Let T be a tree with 2k leaves. Prove that there exists k pairwise edge-disjoint paths in T connecting the leaves in pairs.
My attempt: Assume by contrary, let $p_i$ and $p_j$ be paths having an edge in common for $i\neq j$. Then the paths are overlapping as they determine 4 distinct leaves. Hence we proved the statement. Am I correct guys or I need to modify my arguments.
You can do this by induction on $k$. I outline the proof leaving a couple of steps for you to do.
If $k=0$, the tree has no leaves, so it is the empty tree, and there are obviously no path joining any leaves.

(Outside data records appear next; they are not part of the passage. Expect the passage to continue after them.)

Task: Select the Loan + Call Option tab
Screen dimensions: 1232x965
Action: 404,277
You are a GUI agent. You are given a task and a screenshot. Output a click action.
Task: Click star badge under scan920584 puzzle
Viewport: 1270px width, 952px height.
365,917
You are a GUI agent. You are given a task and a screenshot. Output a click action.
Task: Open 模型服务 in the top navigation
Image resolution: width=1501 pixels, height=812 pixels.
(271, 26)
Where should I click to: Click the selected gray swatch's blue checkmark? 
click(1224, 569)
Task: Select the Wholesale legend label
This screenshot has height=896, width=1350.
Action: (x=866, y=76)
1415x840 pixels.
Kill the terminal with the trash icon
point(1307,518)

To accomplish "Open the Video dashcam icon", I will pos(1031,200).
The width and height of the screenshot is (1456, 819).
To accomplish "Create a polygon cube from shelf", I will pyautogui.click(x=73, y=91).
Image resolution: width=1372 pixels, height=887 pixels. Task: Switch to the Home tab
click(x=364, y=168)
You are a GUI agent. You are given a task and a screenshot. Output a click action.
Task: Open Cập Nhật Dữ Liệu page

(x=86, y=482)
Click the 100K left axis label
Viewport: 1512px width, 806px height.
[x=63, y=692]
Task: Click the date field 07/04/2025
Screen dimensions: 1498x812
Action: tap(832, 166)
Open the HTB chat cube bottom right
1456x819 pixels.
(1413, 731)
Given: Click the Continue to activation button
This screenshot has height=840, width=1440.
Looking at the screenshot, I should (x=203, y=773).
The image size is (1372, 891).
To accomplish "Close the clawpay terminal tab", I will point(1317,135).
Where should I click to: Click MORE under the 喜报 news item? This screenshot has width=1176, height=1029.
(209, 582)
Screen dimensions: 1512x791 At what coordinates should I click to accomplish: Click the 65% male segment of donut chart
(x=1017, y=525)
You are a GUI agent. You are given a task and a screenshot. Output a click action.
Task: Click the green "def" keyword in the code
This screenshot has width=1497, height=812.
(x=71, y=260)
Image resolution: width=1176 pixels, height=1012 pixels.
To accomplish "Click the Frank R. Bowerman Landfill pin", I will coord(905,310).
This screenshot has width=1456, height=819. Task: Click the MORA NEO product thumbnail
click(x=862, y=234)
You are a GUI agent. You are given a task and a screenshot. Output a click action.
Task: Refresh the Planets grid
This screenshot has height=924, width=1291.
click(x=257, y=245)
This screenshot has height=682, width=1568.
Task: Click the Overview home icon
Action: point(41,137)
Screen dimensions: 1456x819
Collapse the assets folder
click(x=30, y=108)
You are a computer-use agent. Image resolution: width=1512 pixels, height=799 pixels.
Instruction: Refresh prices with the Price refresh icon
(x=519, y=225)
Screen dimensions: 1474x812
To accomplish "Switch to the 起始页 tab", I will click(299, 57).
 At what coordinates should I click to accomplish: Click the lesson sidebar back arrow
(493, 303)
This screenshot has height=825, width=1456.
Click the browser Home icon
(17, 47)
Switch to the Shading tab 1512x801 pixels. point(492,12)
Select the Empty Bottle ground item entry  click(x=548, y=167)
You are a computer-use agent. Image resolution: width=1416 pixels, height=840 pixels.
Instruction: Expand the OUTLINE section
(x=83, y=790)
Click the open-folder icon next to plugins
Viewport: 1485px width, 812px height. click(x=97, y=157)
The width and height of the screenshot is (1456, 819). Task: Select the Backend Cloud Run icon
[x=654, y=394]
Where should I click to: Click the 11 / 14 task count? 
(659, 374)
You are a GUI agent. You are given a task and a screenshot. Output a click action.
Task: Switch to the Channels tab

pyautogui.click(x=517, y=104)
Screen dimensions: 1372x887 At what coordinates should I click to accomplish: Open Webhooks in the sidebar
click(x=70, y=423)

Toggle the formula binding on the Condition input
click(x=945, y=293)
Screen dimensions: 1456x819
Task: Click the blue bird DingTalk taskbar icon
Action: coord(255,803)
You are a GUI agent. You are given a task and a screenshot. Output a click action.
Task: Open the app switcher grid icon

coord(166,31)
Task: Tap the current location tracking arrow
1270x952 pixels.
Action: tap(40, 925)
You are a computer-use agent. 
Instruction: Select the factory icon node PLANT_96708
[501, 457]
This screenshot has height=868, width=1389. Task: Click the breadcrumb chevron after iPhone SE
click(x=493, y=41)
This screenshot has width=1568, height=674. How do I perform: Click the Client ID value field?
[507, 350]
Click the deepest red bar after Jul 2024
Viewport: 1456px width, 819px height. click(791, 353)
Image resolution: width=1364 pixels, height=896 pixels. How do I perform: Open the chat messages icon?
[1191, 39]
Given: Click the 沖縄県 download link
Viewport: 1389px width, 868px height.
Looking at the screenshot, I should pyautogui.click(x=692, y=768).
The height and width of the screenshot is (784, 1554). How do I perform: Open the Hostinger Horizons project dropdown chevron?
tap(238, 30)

Assume that the theorem is true of a tree with $2k$ leaves, and that we are given a tree with $2(k+1)$ leaves. Recall that the depth of a node is the length of the shortest path from the node to a leaf, so that a leaf has depth $0$, the parent of a leaf has depth $1$ and so on. There must be a node with more than one child. (Prove this!) Choose a such a node $v$ of minimum depth. If we eliminate two of the paths from $v$ down to the leaves, say to $l_1$ and $l_2$, we are left with a tree with $2k$ leaves, which can be partitioned into $k$ edge-disjoint paths joining leaves, by the induction hypothesis. These paths are all edge disjoint from the path joining $l_1$ and $l_2$. (Prove!) This gives $k+1$ edge-disjoint paths in all, proving the theorem.
If you don't like the idea of an empty tree, you can start with a tree with two leaves for the basis. This is proved just like the general case, starting with a node of minimum depth with two children.